All of these factors have led to important studies in estimating the battery SoH, especially in terms of capacity and capacity fade. In battery capacity fade studies, the most significant barrier is simply the availability of test data, typically addressed by extensive data gathering through round-the-clock experimentation with specialized test facilities. With the rapid improvements in data science, the idea of augmenting experimental data with synthetically generated data has become very promising. In the broader domains of computer vision, natural language processing, self-supervised learning, reliability engineering [24], and energy studies [25], the utility of synthetic data has shown its effectiveness. As was highlighted in [2], synthetic data provide a statistically proven methodology to validate aging models with less dependency on experimental data.
The work was conducted in response to the necessity for validation of estimating methodologies on diverse sets of test data. Following the recent developments in the use of synthetic data in the research community, this article demonstrates the generation of synthetic battery data utilizing Markov chains in conjunction with experimental battery data collected from batteries employed in EVs. With the availability of high-fidelity battery data being limited and requirements for performance thresholds of estimation methodologies becoming more and more stringent, this work provides a bridging mechanism to reduce the disparity in battery data. This opens avenues for better prediction and estimation of key parameters such as the correlation between capacity fade or state of health and the open circuit voltage of individual cells and packs. Also, as has been talked about in [2], such frameworks of large-scale data simulation provide the analytical capability to subject systems to edge cases that would otherwise be unachievable in real-world circumstances. Another benefit of such a framework is the ability to re-train or reinitialize the Markov chains with new data collected over time.
This article is divided into five primary sections. First, an overview is provided about the experimental data and the methodology of synthetic data generation. Following this, a discussion is provided regarding the prediction of capacity fade using neural networks. Following a presentation of the synthetic data generation results, validation results are presented which make use of synthetic data as well as the prediction algorithm. Prior to the Conclusions section, application to functional safety systems is also discussed.

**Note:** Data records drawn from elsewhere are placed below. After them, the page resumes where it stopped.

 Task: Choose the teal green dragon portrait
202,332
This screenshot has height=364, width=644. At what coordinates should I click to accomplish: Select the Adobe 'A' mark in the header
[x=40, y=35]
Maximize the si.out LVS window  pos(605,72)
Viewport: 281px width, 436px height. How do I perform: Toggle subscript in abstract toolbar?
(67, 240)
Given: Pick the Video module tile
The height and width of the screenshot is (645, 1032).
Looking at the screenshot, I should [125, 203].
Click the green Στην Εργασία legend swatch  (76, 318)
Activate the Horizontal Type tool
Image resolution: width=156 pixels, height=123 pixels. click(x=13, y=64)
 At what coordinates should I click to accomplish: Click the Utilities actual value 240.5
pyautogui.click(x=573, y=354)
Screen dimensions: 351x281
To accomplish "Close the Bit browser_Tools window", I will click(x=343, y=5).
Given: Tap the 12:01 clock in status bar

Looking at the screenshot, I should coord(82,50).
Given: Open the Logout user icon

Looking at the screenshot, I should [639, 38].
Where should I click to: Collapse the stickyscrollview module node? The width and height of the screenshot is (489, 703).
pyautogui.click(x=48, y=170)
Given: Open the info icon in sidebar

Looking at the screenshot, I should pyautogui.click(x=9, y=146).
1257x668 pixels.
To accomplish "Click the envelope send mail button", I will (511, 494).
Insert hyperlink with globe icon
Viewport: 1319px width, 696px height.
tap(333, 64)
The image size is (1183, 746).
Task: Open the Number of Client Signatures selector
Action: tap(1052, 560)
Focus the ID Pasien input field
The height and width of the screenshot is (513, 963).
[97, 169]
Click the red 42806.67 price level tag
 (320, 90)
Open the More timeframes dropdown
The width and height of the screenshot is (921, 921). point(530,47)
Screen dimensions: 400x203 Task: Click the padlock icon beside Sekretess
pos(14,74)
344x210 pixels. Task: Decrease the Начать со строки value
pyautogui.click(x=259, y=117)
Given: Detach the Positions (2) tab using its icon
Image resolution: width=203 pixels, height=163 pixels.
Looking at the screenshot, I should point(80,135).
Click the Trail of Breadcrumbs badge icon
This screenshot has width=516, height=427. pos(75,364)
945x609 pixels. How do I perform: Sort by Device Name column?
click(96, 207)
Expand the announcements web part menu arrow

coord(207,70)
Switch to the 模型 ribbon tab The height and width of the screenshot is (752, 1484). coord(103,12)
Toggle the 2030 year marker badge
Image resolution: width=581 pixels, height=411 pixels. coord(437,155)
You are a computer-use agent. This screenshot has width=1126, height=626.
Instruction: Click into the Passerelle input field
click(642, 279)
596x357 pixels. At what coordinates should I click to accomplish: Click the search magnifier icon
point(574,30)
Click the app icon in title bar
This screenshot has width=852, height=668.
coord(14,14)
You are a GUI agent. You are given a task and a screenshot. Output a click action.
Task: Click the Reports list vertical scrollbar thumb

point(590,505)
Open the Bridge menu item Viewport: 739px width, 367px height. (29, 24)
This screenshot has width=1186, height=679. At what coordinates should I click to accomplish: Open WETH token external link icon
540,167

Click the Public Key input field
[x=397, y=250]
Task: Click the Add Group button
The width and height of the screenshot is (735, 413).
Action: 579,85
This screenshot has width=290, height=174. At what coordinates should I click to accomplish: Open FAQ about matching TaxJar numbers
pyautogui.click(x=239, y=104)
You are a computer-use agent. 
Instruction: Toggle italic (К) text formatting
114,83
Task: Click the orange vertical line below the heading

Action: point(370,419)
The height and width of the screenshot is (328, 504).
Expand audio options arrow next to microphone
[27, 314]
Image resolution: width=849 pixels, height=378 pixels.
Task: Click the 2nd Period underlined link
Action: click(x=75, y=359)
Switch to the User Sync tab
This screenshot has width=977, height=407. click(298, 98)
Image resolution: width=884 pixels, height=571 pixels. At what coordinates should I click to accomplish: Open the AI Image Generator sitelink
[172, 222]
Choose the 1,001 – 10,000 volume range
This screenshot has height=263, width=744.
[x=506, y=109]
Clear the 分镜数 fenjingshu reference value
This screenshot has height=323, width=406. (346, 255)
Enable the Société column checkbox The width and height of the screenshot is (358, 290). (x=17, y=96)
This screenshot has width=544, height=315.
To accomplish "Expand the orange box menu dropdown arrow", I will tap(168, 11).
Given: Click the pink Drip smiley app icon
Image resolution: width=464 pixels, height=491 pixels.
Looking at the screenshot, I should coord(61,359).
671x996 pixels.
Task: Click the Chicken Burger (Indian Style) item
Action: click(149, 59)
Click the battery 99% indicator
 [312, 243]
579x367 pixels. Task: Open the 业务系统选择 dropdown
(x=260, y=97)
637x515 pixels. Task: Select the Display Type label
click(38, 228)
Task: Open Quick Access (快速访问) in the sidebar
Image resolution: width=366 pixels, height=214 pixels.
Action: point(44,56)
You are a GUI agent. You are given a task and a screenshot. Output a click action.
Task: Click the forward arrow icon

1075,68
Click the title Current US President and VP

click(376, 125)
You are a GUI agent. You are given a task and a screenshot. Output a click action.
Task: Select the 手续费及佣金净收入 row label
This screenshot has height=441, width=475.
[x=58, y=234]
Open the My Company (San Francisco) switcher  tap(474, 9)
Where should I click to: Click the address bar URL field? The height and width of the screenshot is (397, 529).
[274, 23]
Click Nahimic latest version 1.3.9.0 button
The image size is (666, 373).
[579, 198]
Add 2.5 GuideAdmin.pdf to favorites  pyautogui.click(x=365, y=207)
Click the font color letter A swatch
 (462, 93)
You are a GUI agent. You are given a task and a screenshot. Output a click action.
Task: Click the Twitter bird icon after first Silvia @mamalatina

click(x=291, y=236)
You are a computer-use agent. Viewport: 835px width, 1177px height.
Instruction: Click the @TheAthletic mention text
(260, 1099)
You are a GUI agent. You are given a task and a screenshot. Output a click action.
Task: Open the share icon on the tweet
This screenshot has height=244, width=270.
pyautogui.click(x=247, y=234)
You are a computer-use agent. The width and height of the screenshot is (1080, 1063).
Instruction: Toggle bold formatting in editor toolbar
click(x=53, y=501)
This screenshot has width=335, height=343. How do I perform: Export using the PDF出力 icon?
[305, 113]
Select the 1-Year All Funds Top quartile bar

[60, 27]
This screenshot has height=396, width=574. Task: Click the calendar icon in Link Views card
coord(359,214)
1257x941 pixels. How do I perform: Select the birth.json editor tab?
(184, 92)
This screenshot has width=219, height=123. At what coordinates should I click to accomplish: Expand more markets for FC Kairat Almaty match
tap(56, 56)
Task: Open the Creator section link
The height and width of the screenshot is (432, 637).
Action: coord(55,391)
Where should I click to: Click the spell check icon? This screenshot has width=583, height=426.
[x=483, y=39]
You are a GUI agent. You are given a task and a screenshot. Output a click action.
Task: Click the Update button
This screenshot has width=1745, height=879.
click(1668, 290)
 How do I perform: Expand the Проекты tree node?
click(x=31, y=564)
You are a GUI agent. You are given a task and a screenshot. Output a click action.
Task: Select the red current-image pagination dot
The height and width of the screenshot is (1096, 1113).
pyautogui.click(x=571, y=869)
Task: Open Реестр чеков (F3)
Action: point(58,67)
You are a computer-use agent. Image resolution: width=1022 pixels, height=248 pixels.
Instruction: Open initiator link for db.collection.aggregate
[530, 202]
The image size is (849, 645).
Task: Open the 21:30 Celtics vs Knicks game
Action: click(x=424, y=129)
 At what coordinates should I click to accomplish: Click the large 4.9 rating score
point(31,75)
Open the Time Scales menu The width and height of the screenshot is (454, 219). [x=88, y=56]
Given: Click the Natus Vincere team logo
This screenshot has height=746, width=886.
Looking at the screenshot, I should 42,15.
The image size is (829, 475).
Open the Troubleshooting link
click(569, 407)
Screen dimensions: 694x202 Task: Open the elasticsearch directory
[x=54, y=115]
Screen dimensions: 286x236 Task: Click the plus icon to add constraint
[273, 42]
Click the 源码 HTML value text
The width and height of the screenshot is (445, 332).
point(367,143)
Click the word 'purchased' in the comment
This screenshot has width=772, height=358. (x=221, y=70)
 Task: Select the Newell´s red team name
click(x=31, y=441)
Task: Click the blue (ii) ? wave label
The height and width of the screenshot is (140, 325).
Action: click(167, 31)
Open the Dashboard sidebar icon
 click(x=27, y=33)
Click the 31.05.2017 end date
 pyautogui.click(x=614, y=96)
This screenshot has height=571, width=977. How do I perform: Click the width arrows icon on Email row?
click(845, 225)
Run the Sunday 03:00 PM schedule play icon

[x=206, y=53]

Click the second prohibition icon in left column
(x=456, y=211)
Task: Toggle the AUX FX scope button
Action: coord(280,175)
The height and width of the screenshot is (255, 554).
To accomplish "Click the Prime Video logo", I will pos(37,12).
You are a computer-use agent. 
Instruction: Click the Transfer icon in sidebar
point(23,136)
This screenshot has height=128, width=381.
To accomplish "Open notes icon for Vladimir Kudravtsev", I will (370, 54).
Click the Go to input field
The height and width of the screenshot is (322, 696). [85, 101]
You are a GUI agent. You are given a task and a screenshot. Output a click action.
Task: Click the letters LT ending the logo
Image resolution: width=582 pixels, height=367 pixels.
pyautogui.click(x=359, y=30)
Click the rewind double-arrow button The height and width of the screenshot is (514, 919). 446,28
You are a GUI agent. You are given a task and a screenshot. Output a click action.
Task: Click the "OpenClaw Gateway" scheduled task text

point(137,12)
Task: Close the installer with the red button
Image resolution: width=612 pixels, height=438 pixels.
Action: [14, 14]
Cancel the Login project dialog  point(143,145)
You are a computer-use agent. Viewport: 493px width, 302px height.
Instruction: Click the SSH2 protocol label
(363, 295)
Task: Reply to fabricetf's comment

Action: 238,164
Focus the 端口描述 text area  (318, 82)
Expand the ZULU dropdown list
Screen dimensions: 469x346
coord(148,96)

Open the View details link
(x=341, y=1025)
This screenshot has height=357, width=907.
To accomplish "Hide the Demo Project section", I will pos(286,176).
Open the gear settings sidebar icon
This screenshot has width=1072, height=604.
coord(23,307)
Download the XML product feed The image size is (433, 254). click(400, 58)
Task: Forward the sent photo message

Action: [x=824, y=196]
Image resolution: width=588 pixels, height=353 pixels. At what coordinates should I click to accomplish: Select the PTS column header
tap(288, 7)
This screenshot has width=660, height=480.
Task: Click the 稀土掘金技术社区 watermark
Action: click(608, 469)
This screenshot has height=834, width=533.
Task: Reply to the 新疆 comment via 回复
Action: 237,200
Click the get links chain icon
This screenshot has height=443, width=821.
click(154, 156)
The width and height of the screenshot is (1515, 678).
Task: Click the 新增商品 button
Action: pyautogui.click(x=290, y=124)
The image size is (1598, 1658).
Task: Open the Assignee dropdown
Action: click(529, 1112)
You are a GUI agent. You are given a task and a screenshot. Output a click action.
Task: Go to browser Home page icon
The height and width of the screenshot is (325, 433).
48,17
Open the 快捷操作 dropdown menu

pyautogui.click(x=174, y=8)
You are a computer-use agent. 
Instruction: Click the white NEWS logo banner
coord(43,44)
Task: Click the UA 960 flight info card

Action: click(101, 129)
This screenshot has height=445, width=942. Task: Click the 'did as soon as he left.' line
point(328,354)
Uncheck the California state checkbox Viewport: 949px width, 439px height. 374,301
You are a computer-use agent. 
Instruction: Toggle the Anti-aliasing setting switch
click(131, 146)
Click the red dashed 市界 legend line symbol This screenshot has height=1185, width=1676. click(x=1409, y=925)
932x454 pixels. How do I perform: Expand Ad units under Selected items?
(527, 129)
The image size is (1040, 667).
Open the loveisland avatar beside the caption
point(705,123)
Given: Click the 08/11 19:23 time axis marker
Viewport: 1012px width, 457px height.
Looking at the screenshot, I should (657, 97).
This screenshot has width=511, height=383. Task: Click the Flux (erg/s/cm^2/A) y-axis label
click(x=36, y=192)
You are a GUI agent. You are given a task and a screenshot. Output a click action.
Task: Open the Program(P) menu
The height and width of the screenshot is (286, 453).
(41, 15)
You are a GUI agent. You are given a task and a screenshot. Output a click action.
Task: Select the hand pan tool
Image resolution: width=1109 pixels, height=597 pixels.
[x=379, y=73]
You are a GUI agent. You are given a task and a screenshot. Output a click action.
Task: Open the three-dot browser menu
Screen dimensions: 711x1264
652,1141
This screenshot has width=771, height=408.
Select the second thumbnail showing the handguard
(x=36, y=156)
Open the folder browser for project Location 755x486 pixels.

2. Synthetic Data Generation Methodology

The benefits of having a large dataset are multi-faceted. Having ample data not only helps reduce bias and over-fitting, but also facilitates training of models to enhance robustness. In the domain of battery testing and modeling, the availability of drive data through real-world testing involves significant resources. Thus, the idea of generating synthetic data is very appealing.
In the methodology of this study, the generation of synthetic data consists of two parts. First, EV pack data are used to generate synthetic current profiles using Markov chains. Then, a neural network structure is used where the input is the synthetic current profile generated using the EV pack and the output is the synthetic voltage behavior. Here, the pack used for training uses a three-cell pack whose output is in the form of voltage centroids; the reader is referred to [26,27] for supporting development.

2.1. Current Profile Generation

For the generation of synthetic current profiles, data obtained from the telemetry on-board an EV were utilized along with a stochastic Markov chain approach. In the following, the methodology is detailed, and a summary is provided at the end.

2.1.1. EV Pack

The EV data were obtained from a Renault Twizy, which was subjected to extensive real-world driving with an average driving speed of 8.03 km/hr, with the maximum being 66.79 km/hr [28].
The pack under observation consists of 96 cells, where the variation in voltage and SoC during a sample drive cycle is depicted in Figure 1. In the cycle shown, the lowest SoC reached is 60.44% and the voltage variation ranges between 398 V and 348.5 V.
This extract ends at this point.